The good news is that, unlike last week, the (hopefully) temporary host is not a mystery to punters because it hosted the first 14 editions of the Hero World Challenge from 2000.
The track is a Jack Nicklaus design with bent grass on the greens and, at 7,073 yards with a par of 72, it would appear to be vulnerable to low scoring.
That notion is further fuelled by the presence of five par-5s on the card, three of them closer to 500 yards than 600.
Three times the winner of the World Challenge got it to 20-under and better, whilst 11 of 14 made it to 17-under.
Remember that event has a very small field and whilst this week’s is only 78, that’s enough extra to suggest the winner will need to go deep.
We’ll utilise a few quotes below, but Woods makes a general point about Nicklaus’ design strategies which he felt ists right with the Sherwood test: “On virtually every Nicklaus golf course, you better be dialed in on your distance control. He gives you small targets to hit to, and the misses are very penal.”

▶ _Given data_:
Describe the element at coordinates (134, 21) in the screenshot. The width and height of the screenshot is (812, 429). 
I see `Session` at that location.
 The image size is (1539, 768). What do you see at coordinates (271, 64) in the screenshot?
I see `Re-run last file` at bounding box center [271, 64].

▶ _What to do_: In the golf course preview, how many editions of the Hero World Challenge did the course host, and starting in what year?

▶ _Solution_: It hosted the first 14 editions, starting in 2000.